Depuis leurs morts, deux hommes et une femme marchent dans un endroit sans définition, sans fin, où règne une obscurité profonde et un temps qui ne s’écoule plus vraiment. Ou alors pas de la même manière.

Ces marcheurs de l’inutile n’ont que le son pour tout repère et décident de mettre en place une échelle temporelle en se narrant des histoires. Une sorte de calendrier oral. Sauf que là encore le sablier fait bien comme il veut et s’interrompt à sa guise, saute au « plus tard » sans prévenir. Si bien que le trio ne se souvient jamais de la fin de ce qu’ils se content.
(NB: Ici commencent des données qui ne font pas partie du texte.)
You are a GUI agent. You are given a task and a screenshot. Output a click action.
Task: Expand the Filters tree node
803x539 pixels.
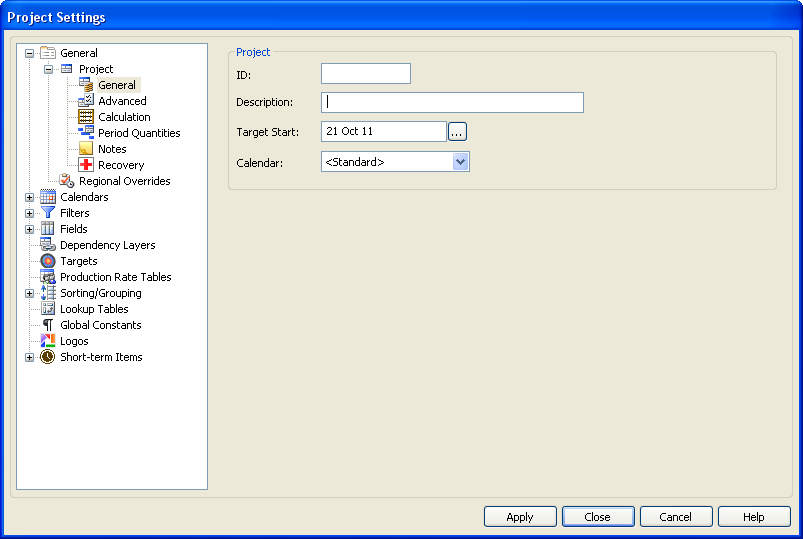point(30,213)
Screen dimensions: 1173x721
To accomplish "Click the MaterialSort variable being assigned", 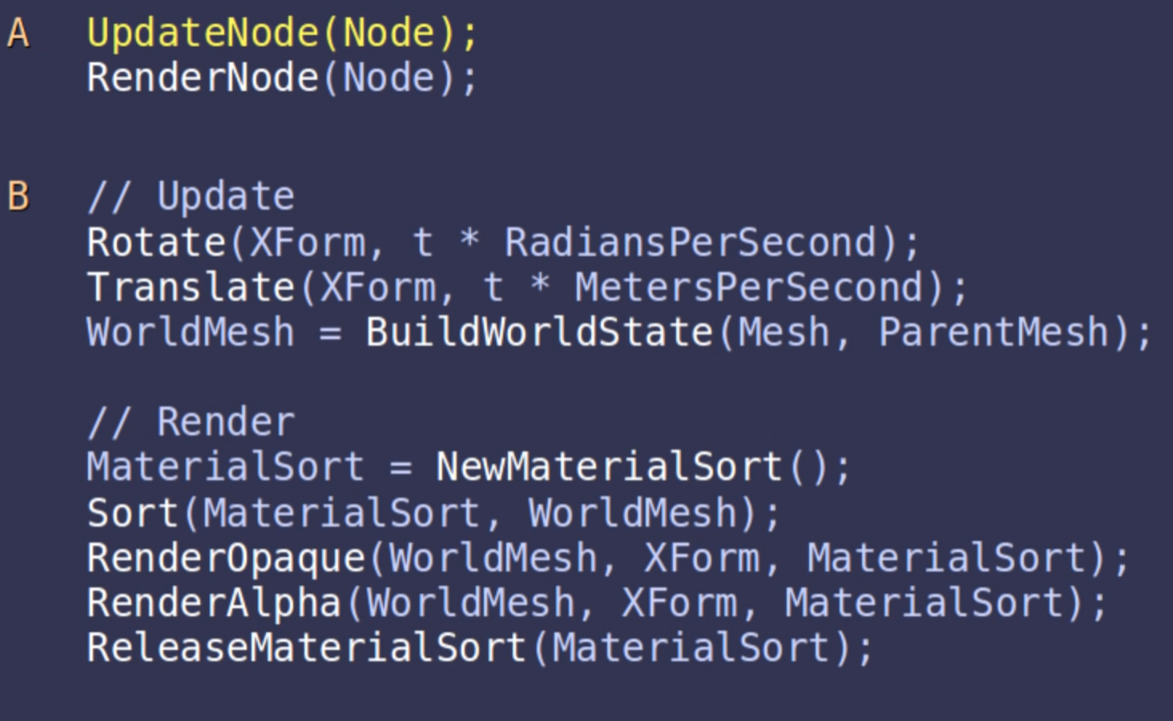I will pyautogui.click(x=226, y=467).
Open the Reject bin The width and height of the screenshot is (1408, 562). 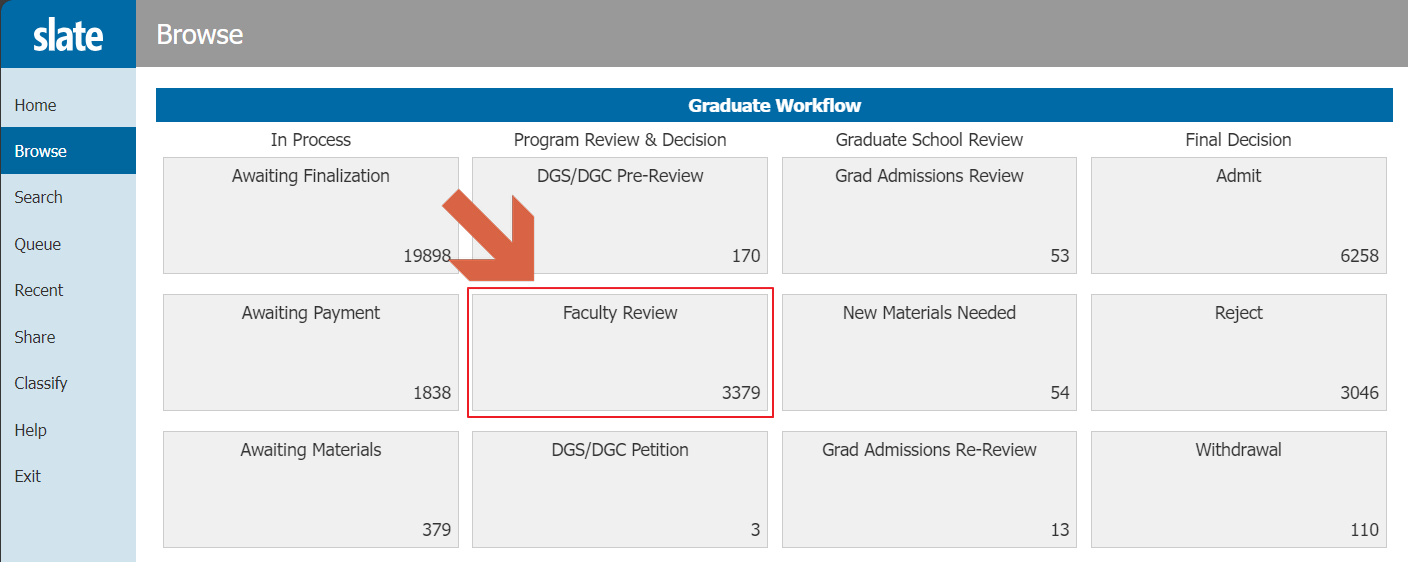1238,352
Black Village c’est ça, le recueil des histoires que Myriam, Tassili et Goodmann se racontent au cours de leur randonnée post-mortem. Des histoires inachevées qui s’interrompent toujours au beau milieu d’une phrase, de préférence en pleine action. Des débuts qui ont pour point commun d’être plongés dans des décors de ruines, de noirceur, de paysages post-apocalyptiques ou post-révolutionnaires. Le lecteur oscille parfois dangereusement entre plaisir et frustration, funambule malgré lui d’un fil qui ne le laisse pourtant jamais tomber.

Il faut dire que Lutz Bassmann est un des pseudonymes d’Antoine Volodine, autre nom factice pour cacher l’inventeur du « post exotisme ». Alors évidemment les personnages hantés sur fond de fuite, la violence et les mondes à feu et à sang, il sait les brosser comme personne. Les amoureux des sentiers non battus apprécieront.